When news of a violent crime breaks, it may be difficult for people in McKinney not to come to a rush to judgment of the person accused of it. Similarly, law enforcement officials may (due to the nature of the alleged offense) attempt to charge a suspect with every possible offense that they believe the circumstances of the crime merit. In such situations, it is important to remember that despite the emotion being felt by those familiar with crime, the person charged with perpetrating it (or participating in it) should still only face criminal charges in accordance with what their alleged action would warrant. 

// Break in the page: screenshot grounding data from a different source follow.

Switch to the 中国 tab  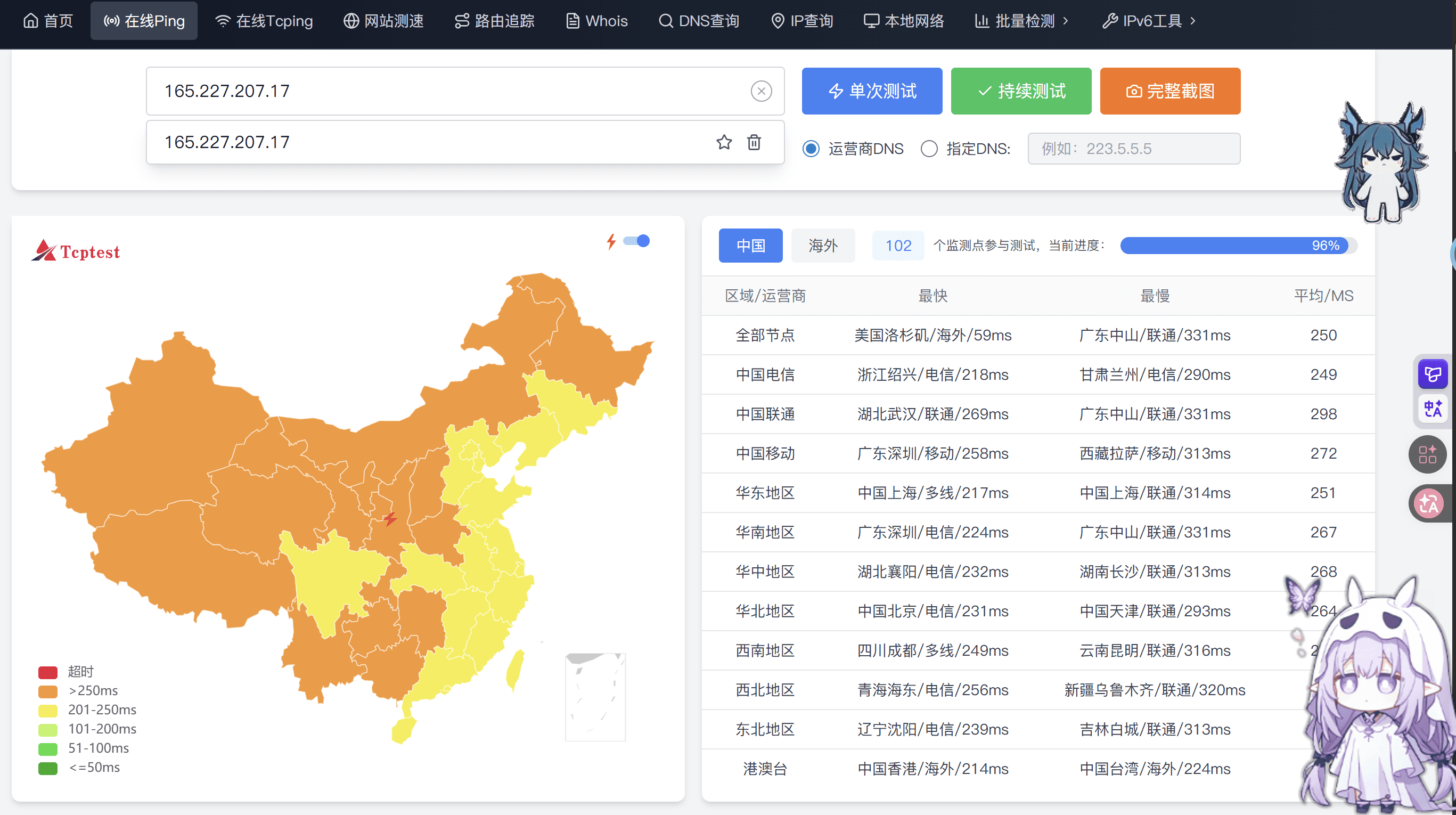(x=750, y=246)
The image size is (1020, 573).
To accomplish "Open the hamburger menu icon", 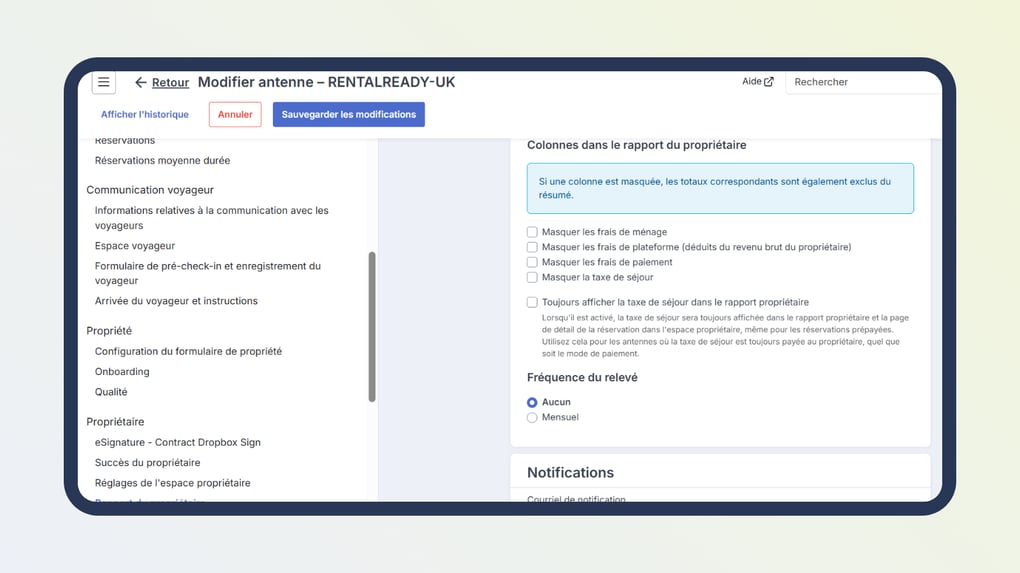I will tap(103, 82).
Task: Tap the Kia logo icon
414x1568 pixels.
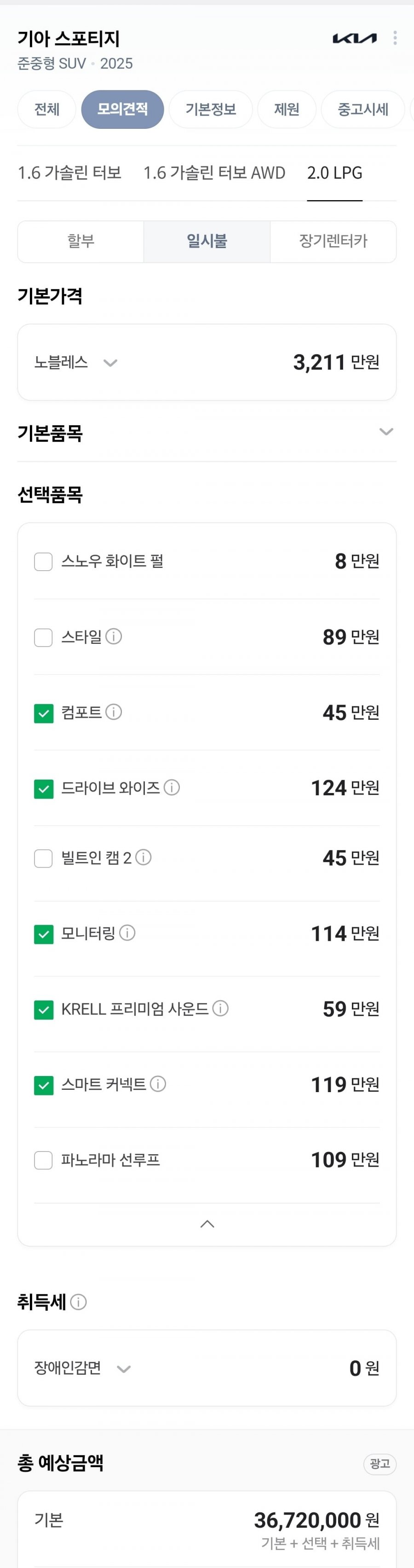Action: click(x=354, y=38)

The recent case of a Tyler woman illustrates where questions may exist regarding the charges one faces in comparison to their supposed actions. Authorities allege that the woman and two accomplices planned to rob a person who had solicited the woman as a prostitute. Yet during the alleged robbery, the victim pulled a gun out and fired several shots (one of which hit one of the accused accomplices in the head. Law enforcement officials report that the woman and her remaining accomplice pulled their injured partner from the vehicle and left him on the side of the road, then opted to flee rather than call for medical assistance. The man later died. The woman has since been arrested and charged with (among other things) murder. 

One might argue that the woman’s alleged actions (and inaction) in this case merit a murder charge. Yet where she supposedly was not the one to shoot the man, others might question whether such a charge is warranted. Criminal defendants in cases like this need to ensure that authorities do not stack charges against them. A criminal defense attorney help make sure this does not happen.